I have a couple of concerns:
1 – my daughter’s “symptoms” ebb and flow. At the time that I made the appt with the family doctor (4 months ago), she was in a phase where she was obsessing a LOT over a certain thing and it was greatly impacting her life. I spoke to her about her intrusive thoughts and read her a book called “Up and Down the Worry Hill” which she liked a lot. She was relieved to see that other kids have the same issues and was looking forward to meeting the “special doctor” who would help her control the worrying thoughts. However, since that time she has basically dropped that obsession and is in a “lull” period. This is pretty normal for her. She still exhibits small OCD behaviours, but it’s no big deal – very easy for her to deal with. I’m a bit concerned that taking her to the doctor to talk about things now might make her uncomfortable – I think she feels normal right now and reminding her of the obsessions might make her upset. (As I said, she’s already embarrassed about it.) On the one hand, I want to help her get help if she needs it. On the other hand, I don’t want her to get a complex if it is something she can deal with on her own.

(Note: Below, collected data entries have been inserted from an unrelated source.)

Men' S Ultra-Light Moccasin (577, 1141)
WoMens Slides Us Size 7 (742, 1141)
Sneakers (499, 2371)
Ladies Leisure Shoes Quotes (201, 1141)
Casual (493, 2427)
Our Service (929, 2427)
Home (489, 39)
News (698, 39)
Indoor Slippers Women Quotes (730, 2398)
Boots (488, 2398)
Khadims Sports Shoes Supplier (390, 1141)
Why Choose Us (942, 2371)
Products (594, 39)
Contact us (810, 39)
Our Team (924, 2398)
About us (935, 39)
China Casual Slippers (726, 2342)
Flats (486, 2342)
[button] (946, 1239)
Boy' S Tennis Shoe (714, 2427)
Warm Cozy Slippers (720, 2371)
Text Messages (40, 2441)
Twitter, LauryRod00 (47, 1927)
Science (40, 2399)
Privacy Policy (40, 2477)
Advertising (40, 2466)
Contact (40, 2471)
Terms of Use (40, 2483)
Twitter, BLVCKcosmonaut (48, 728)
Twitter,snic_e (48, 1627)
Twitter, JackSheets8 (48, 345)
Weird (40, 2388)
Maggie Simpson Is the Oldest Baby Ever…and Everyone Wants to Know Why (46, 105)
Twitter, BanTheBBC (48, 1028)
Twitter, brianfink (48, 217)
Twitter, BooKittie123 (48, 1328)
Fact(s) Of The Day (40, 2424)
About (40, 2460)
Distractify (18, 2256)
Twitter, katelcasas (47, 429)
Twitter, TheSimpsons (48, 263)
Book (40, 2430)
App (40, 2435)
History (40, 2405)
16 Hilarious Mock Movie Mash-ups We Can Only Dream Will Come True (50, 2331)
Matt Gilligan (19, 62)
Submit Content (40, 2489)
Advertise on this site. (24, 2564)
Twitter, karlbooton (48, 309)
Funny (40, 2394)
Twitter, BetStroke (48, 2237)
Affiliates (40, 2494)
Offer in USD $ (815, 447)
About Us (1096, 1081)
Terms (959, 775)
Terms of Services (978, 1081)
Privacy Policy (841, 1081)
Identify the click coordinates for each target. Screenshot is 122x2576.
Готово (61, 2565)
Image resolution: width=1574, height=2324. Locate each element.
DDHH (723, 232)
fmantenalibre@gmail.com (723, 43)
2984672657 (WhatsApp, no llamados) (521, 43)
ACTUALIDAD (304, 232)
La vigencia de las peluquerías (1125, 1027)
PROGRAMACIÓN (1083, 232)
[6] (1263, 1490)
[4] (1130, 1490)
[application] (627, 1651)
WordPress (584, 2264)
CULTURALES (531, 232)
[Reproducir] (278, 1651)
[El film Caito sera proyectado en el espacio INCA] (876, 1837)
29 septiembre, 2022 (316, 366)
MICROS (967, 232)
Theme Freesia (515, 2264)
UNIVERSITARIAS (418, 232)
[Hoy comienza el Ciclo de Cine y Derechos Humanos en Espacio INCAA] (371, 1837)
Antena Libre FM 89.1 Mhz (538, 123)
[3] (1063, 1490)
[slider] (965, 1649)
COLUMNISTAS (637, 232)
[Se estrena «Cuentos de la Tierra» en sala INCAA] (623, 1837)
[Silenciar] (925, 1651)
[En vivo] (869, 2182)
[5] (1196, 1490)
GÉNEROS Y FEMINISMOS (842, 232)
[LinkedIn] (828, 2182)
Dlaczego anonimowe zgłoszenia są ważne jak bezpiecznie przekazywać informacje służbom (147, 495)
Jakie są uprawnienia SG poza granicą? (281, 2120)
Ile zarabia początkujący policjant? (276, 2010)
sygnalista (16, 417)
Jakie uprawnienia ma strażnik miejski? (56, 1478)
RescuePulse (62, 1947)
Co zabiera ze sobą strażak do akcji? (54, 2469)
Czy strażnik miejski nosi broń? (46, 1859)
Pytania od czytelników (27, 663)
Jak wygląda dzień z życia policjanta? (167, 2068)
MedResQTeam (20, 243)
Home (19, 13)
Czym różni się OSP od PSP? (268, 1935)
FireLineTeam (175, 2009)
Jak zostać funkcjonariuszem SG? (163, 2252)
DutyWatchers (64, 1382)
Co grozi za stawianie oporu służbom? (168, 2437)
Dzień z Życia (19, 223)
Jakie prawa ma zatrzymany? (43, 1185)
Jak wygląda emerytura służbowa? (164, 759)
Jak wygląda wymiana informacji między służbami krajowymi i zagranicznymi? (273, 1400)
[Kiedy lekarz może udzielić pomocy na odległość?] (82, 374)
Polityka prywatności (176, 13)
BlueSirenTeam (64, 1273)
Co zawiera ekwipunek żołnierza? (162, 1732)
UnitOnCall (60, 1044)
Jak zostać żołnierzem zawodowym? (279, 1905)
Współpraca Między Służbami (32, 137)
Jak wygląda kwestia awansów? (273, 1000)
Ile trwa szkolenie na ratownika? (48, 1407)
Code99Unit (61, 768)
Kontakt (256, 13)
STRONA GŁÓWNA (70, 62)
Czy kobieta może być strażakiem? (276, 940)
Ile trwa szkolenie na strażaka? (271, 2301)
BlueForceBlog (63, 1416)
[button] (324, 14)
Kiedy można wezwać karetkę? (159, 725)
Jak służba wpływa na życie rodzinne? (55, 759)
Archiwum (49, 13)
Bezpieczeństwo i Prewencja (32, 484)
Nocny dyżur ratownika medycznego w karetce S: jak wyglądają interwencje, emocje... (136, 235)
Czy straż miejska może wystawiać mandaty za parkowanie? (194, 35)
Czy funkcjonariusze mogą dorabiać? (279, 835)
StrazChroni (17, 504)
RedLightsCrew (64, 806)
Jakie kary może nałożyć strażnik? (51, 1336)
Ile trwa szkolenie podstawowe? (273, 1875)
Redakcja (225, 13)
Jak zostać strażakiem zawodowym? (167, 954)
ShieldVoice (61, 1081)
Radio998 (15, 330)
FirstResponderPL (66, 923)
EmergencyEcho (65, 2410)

2 – what other implications might the assessment have? My father (a practicing physician) said that once a person gets into the system, it’s hard to get out of it. She will get diagnosed and treated and labeled and it will shape her for the rest of her life. Right now she’s a very happy, bubbly child – she’s really a joy to anyone who knows her. My parents (who know her extremely well) are afraid we might pull that happiness out of her by subjecting her to assessments and treatments that may ultimately be unnecessary (the signs she exhibits are relatively mild – right now). Also, is this something that could affect her ability to get insured (for example)? Can insurance companies even ask the question “have you ever been assessed for/diagnosed with a mental illness”? I am confident that her school will not know about this unless we tell them – the social worker at the clinic assured me of that. But I worry that it might affect other areas of her life.
Should we go through with this assessment? Any guidance would be appreciated. I would especially appreciate hearing stories from people who have been assessed for similar issues and how that impacted them down the line. We are in Ontario, Canada, if it helps.